## Tujuan Tugas
Kembalikan tanpa perubahan bagian teks tentang perjalanan ngAleut! ke Gunung Batu di bawah ini, antara "Minggu 23/01/2011… Pada" dan "Dan jawabannya… Adalah!!", kedua batas tersebut ikut disertakan.

## Teks yang Ditampilkan
□ □ □ □
Oleh : Nara Wisesa

Minggu 23/01/2011… Pada hari itu ku turut ayah ke kota, naik delman …… Eh, kayaknya ada yang salah…. ulang lagi…

 

Pada hari itu, saya bergabung dengan pasukan Aleutians dalam perjalanan ngAleut! yang bermula di terminal Dago dan berakhir di Gunung Batu, Lembang. Kisah-kisah dari perjalanan tersebut mungkin bisa dibaca dalam posting dari rekan-rekan Aleutians yang lain dan dari foto-foto yang sebelumnya sudah saya upload…

 

Lah, kalau begitu, ngapain dong ya saya nulis note ini??

 

Dan jawabannya… Adalah!!

 

Saya ingin berbagi kisah aja… Perwujudan dari inspirasi yang saya dapatkan dari perjalanan ngAleut! pada hari minggu yang lalu itu… (tsah… ‘inspirasi’… bahasanya gak nahan euy :p)

 

Jadi begini… Ketika kami sampai di tujuan utama, yaitu di Gunung Batu (Lembang, bukan Cimahi), seperti biasa Aleutians pun sharing mengenai pengalaman yang didapat dari perjalanan yang baru saja ditempuh, dan juga berbagi berbagai informasi yang lain.

Topik diskusi di atas gunung sangatlah menarik, dari sejarah geologis patahan lembang dan cekungan bandung, sejarah-sejarah sehubungan dengan makam-makam keramat di atas puncak-puncak gunung, kebudayaan-kebudayaan dan kepercayaan-kepercayaan masyarakat sunda, bertukar opini mengenai isu-isu yang sering dianggap tabu oleh masyarakat umum seperti incest dan seksologi, peran-peran gender dan isu-isu feminisme, sampai-sampai sharing mengenai peran komunitas bagi masyarakat dan generasi muda bandung, dan juga sedikit mengenai sejarah perkembangan Aleut! itu sendiri.
□ □ □ □
## Data yang Diberikan
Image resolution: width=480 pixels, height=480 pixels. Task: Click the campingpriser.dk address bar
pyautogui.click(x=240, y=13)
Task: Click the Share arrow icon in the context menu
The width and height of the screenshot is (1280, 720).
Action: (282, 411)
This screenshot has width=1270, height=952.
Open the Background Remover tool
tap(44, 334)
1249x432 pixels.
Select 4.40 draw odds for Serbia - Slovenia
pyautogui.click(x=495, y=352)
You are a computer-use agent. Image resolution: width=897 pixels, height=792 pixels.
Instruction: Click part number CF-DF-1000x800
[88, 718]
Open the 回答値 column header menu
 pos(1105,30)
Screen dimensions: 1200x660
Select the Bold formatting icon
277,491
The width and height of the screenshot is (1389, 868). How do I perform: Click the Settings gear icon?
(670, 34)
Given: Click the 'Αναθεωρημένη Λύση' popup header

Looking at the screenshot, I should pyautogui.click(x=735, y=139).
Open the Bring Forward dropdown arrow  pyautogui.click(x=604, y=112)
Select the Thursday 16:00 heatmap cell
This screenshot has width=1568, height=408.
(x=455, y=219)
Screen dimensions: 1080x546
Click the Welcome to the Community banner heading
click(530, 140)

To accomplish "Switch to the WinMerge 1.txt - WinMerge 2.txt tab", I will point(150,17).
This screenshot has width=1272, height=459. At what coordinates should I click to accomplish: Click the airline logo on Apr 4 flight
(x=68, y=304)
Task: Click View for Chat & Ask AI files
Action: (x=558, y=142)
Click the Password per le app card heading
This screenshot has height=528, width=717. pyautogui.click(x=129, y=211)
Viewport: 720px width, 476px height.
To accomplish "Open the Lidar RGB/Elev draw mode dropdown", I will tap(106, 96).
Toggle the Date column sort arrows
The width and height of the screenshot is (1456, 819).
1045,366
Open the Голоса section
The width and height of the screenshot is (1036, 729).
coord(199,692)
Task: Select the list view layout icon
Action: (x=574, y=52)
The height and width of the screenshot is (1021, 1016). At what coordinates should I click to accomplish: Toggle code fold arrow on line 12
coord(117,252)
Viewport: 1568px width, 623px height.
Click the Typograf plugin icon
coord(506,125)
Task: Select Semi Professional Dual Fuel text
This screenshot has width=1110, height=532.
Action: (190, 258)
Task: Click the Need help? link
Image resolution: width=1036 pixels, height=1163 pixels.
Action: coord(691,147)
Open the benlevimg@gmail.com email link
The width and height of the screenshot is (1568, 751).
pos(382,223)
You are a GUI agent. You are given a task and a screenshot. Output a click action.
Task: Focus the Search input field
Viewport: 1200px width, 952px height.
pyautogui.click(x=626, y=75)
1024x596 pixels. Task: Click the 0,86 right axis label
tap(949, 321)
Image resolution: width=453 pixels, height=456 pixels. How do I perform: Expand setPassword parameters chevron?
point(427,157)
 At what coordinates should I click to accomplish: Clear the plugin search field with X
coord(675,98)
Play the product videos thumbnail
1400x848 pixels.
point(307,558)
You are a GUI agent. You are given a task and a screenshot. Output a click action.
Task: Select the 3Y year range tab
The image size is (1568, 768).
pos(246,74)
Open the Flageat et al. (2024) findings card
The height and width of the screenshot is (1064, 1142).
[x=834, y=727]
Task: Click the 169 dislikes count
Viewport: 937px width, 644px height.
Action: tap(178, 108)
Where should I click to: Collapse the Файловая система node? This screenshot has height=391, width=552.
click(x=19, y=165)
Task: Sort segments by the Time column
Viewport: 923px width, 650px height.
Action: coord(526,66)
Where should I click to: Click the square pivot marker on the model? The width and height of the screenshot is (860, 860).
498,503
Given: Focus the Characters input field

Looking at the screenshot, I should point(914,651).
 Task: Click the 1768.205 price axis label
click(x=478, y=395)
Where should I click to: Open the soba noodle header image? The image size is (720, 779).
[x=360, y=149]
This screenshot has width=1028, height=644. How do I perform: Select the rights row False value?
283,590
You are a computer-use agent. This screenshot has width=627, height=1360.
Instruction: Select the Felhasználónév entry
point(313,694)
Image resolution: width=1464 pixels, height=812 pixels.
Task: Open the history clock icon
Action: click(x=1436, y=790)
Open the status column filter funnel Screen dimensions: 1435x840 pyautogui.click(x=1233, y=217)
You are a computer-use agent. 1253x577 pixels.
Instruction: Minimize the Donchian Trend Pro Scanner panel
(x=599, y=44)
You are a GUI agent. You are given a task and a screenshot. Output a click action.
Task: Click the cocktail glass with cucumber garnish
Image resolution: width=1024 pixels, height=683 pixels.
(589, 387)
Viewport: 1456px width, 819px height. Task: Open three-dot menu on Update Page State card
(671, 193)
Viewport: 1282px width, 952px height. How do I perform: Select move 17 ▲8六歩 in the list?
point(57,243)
□ □ □ □
## Jawaban Latihan
Minggu 23/01/2011… Pada hari itu ku turut ayah ke kota, naik delman …… Eh, kayaknya ada yang salah…. ulang lagi…

 

Pada hari itu, saya bergabung dengan pasukan Aleutians dalam perjalanan ngAleut! yang bermula di terminal Dago dan berakhir di Gunung Batu, Lembang. Kisah-kisah dari perjalanan tersebut mungkin bisa dibaca dalam posting dari rekan-rekan Aleutians yang lain dan dari foto-foto yang sebelumnya sudah saya upload…

 

Lah, kalau begitu, ngapain dong ya saya nulis note ini??

 

Dan jawabannya… Adalah!!